Tiering’s main advantages are that it is more easily tunable by the customer. However, all is not simple: in complex environments, tuning the tiering may literally be too complex to bother with. Also, manual tiering relies on you being able to predict the needs of your storage, and adjust tiering automatically: how do you know tomorrow which business application will require the hardest hit? Again, in complex environments, this relatively simply question may be decidedly difficult to answer. On the positive side, tiering offers more flexibility in terms of where you put your data. Cache is cache, regardless of environment; data is either on the cache or it’s not. On the other hand, tiering lets you take advantage of more types of storage: SSD or FC or SAS or SATA, depending on your business needs.

But if you’re tiering for performance (which is the focus of this blog post), then you have to deal with one big issue: the very act of tiering increases the load on your storage system! Tiering actually creates latency as it occurs: in order to move the data from one storage tier to another, we are literally creating IOps on the storage back-end in order to accomplish the performance increase! That is, in order to get higher performance, we’re actually hurting performance in the meantime (i.e., while the data is moving around.)

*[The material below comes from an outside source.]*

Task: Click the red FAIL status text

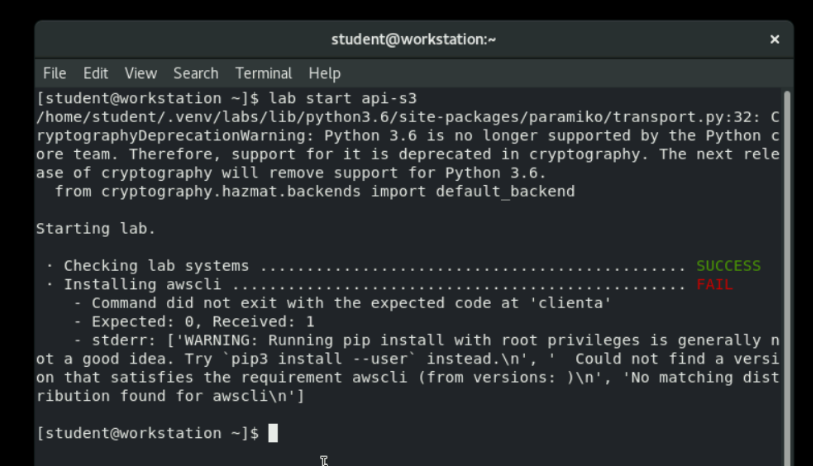Action: pyautogui.click(x=714, y=285)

In stark contrast, caching reduces latency and increases throughput as it happens. This is because the data doesn’t really move: the first time data is requested, a cache request is made (and misses — it’s not in the cache yet) and the data is served from disk. On it’s way to the customer, though, the data will stay in the cache for a while. If it’s requested again, another cache request is made (and hits — the data is already in the cache) and the data is served from cache. And it’s served fast!

(It’s worthwhile to note that NetApp’s cache solutions actually offer more than “simple” caching: we can even cache things like file/block metadata. And customers can tune their cache to behave how they want it.)

Below is a graph from a customer’s benchmark. It was a large SQL Server read, but what is particularly interesting is the behavior of the of the graph: throughput (in red) goes up while latency (in blue) actually drops!

If you were seeking a performance augmentation via tiering, there would have been two different possibilities. If your data was already tiered, throughput will go up while latency will remain the same. If your data wasn’t already tiered, throughput will decrease as latencies will increase as the data is tiered; only after the tiering is completed will you actually see an increase in throughput.

For gaining performance in your storage system, caching is simply better than tiering.